- Born: 1959
- Died: 1 March 2019 (aged 59–60)
- Occupations: Businessman Football executive
- Known for: President of Girona FC (2005–2010)

= Josep Gusó =

Spanish businessman and football executive (1959–2019)

Josep Gusó i Garganta (1959 – 1 March 2019) was a Spanish businessman and football executive from Catalonia who served as the president of Girona FC from 2005 to 2010.

During Gusó's presidency, Girona won promotion to Segunda División B in the 2006–07 promotion play-offs, defeating RSD Alcalá. They then achieved a second consecutive promotion in 2007–08, after beating AD Ceuta 1-0 at Estadi Montilivi on 16 June 2008, to return to the Segunda División after an absence of 49 years. This also marked the club's return to professional football.

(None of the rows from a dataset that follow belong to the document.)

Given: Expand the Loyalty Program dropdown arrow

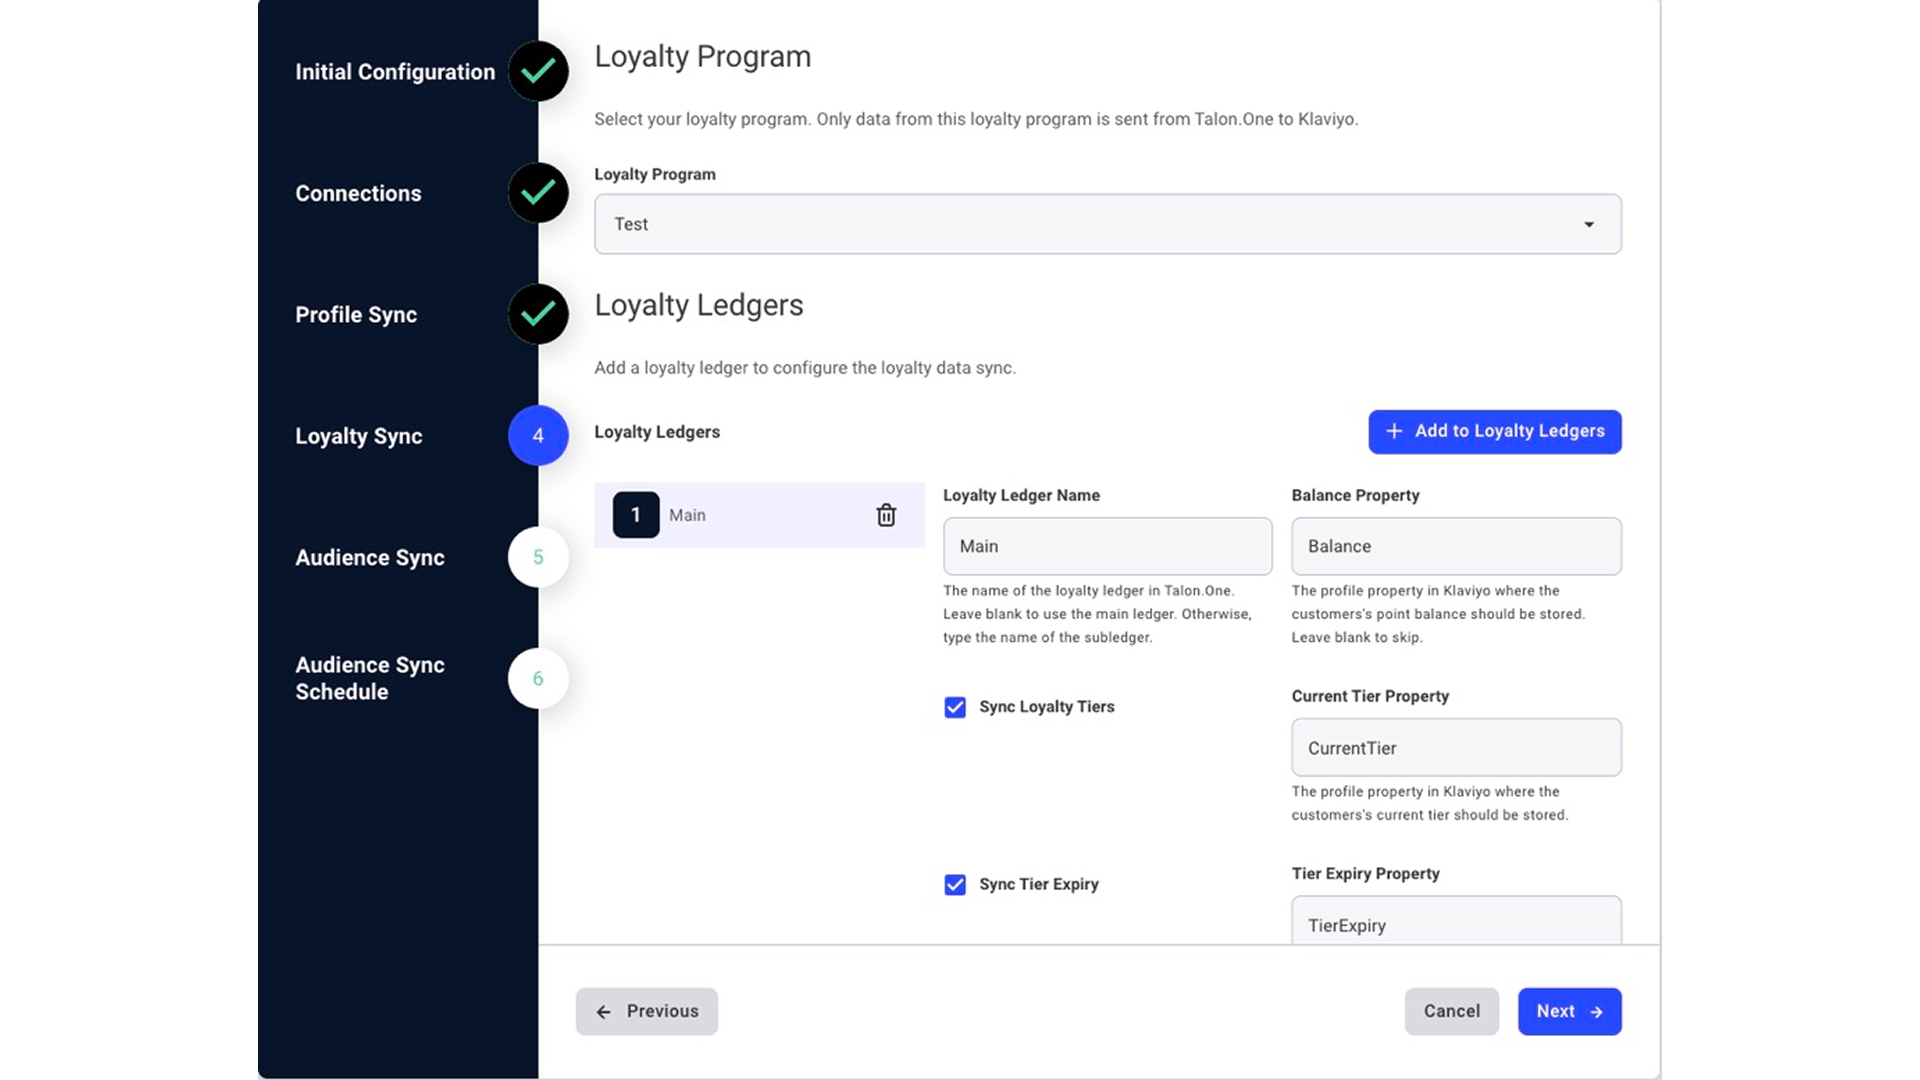Looking at the screenshot, I should (x=1589, y=224).
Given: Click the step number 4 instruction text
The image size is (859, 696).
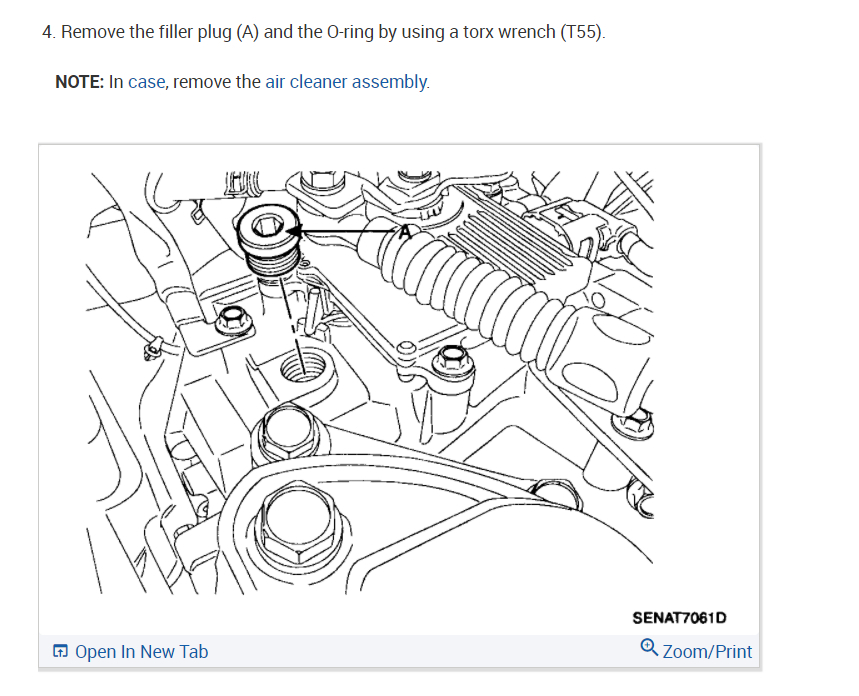Looking at the screenshot, I should (323, 32).
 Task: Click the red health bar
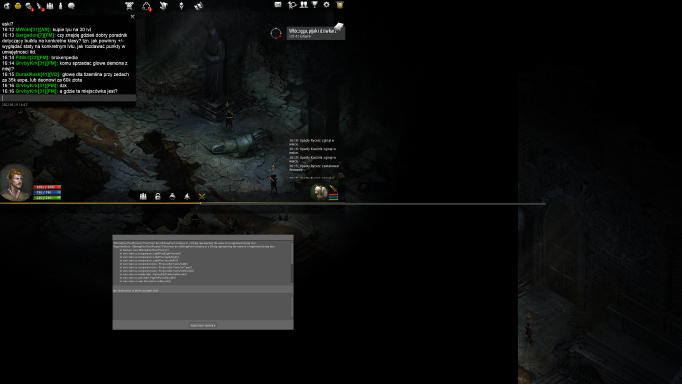47,187
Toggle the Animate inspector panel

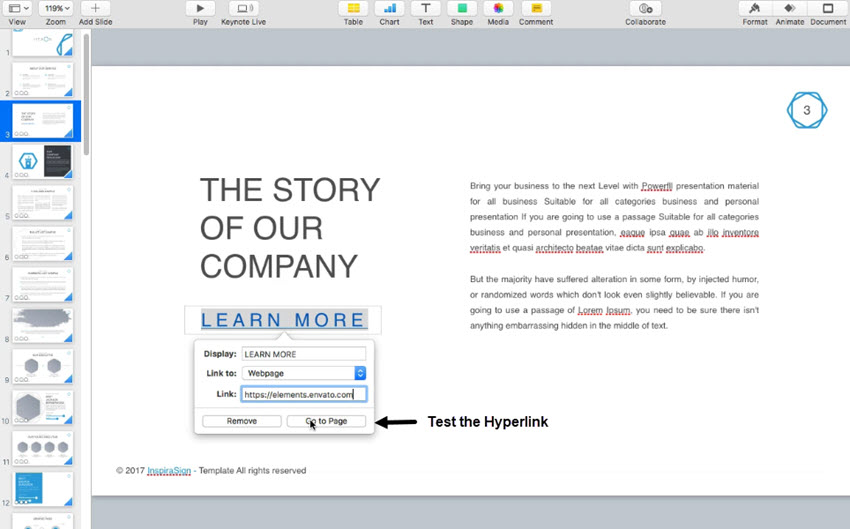(x=789, y=8)
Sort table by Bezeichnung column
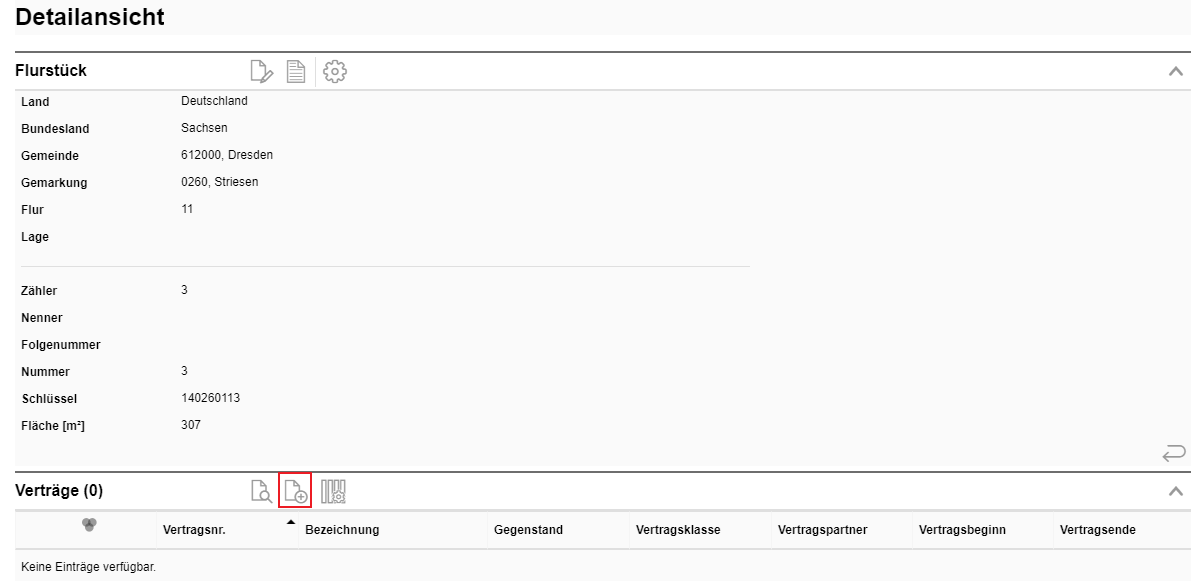Screen dimensions: 1191x581 pos(341,530)
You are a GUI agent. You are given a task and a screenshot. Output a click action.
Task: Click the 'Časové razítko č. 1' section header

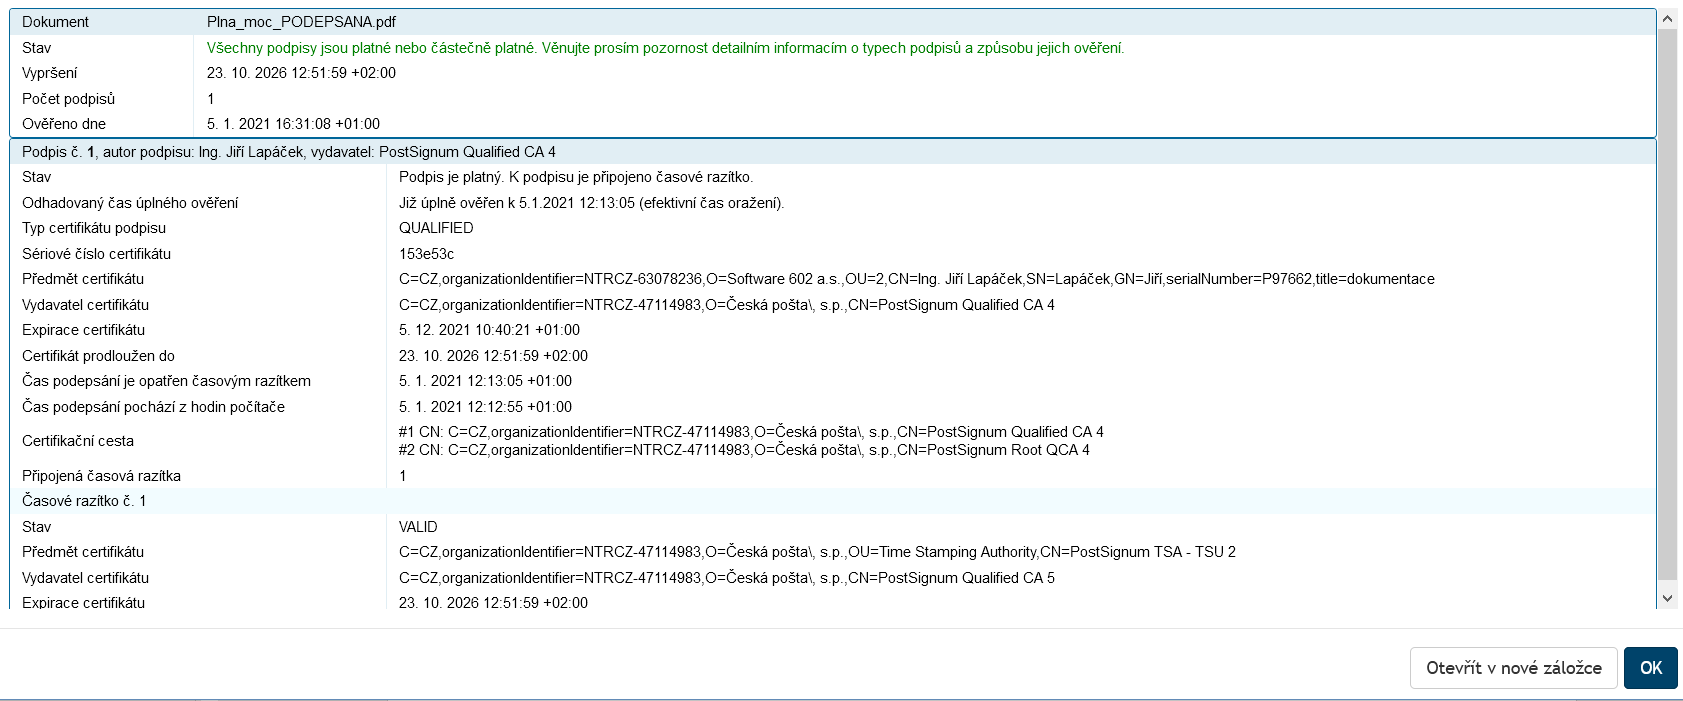[84, 501]
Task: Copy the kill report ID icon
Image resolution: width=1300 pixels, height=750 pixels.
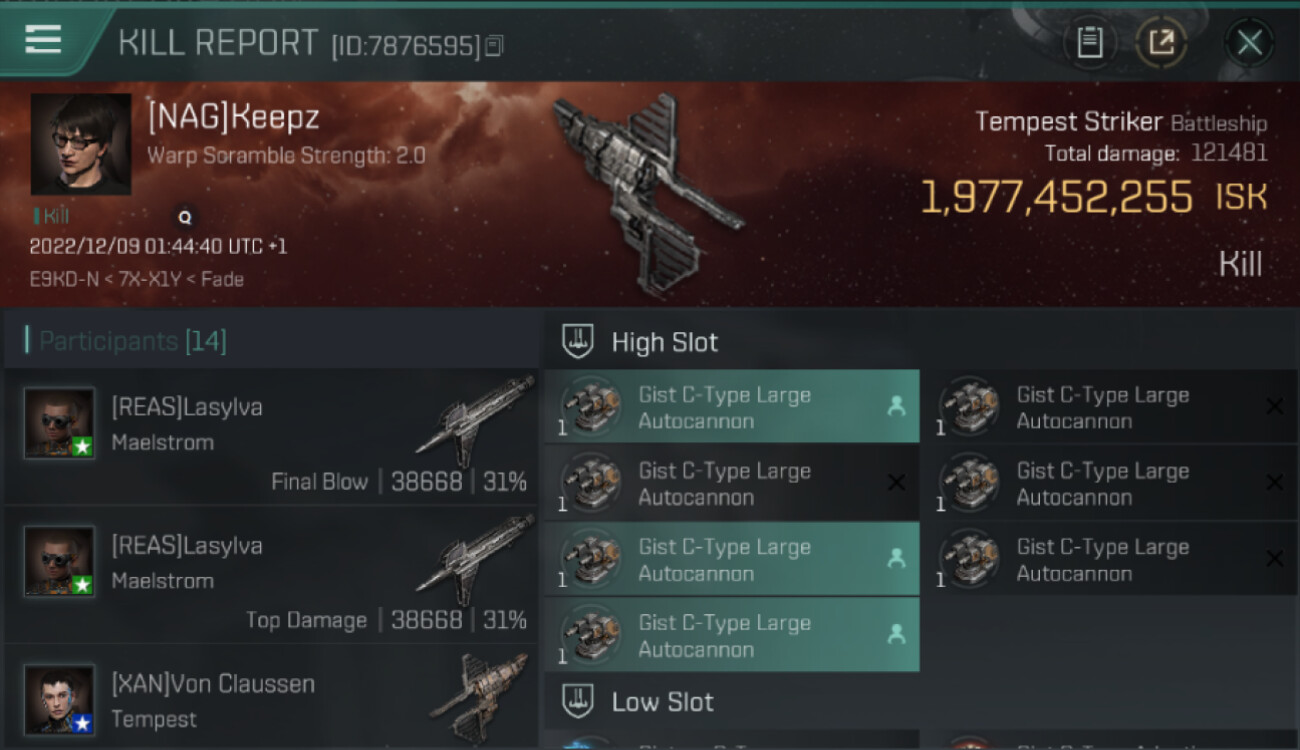Action: [x=494, y=46]
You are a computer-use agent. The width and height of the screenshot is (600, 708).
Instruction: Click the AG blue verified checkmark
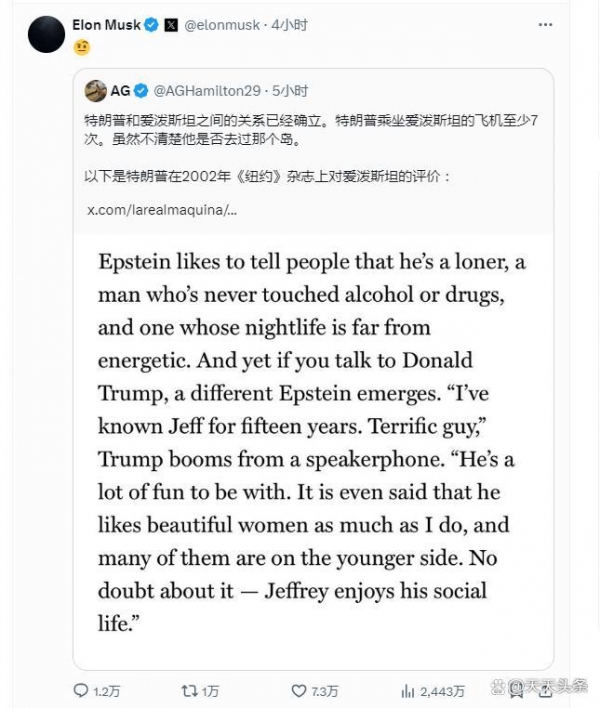click(x=141, y=91)
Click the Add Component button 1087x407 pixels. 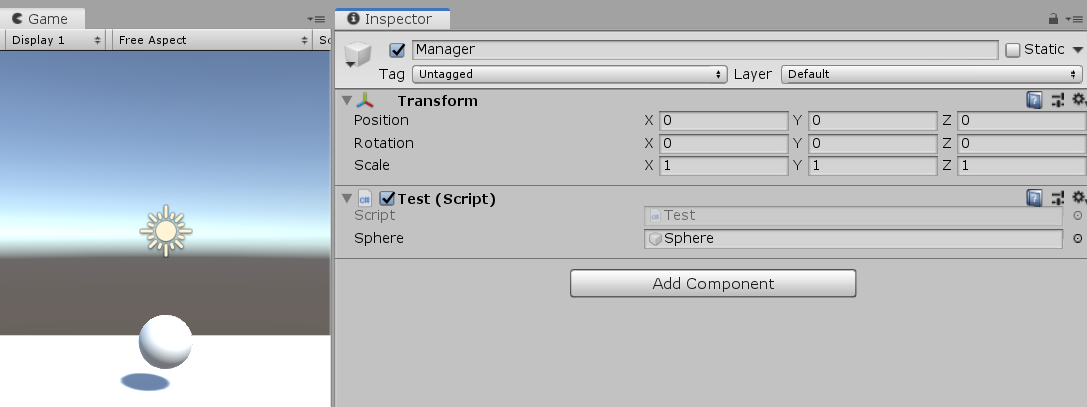[713, 283]
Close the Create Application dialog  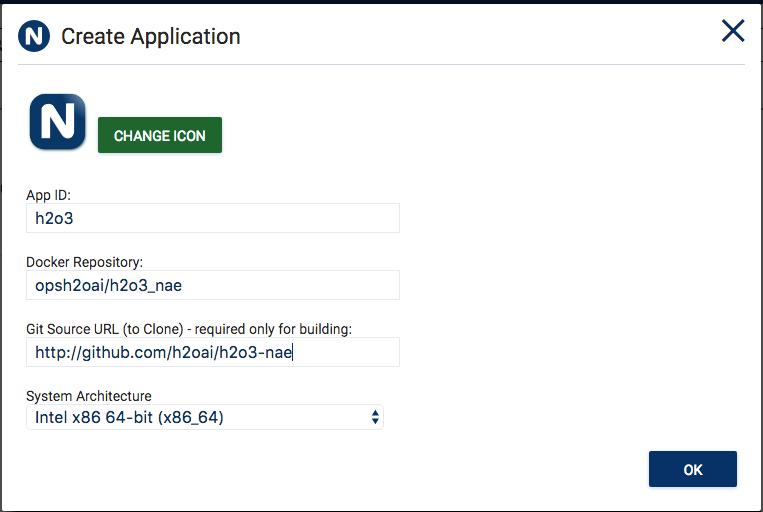tap(733, 32)
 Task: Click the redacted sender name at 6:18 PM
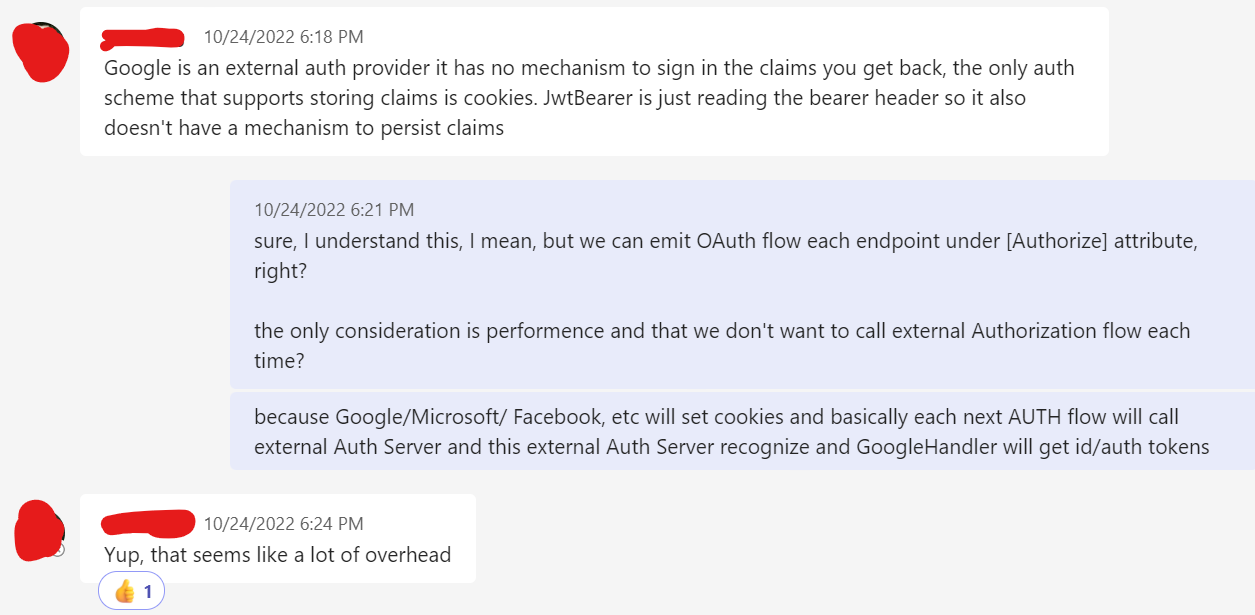pos(143,38)
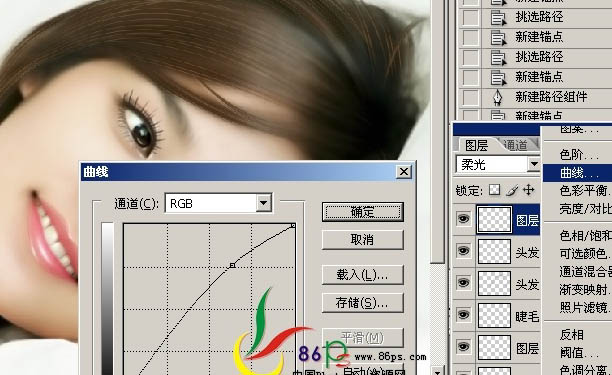Click the lock transparent pixels icon
The width and height of the screenshot is (612, 375).
click(x=495, y=190)
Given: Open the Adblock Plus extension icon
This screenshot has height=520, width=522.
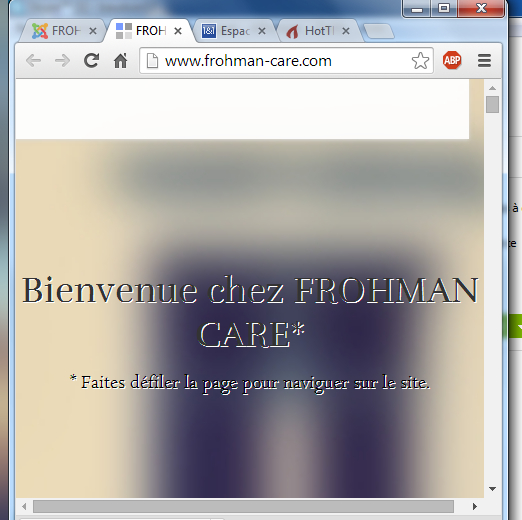Looking at the screenshot, I should (x=452, y=60).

He also oversaw the financial operation that allowed the club to convert into a Sociedad Anónima Deportiva (S.A.D.), then a requirement for remaining in the Segunda División. In 2010, after serious financial problems at the club, including unpaid wages and bonuses owed to players, Gusó resigned as president and later sold his majority shareholding to businessman Josep Delgado, ending his association with Girona.

He died on 1 March 2019, aged 60, after a long illness.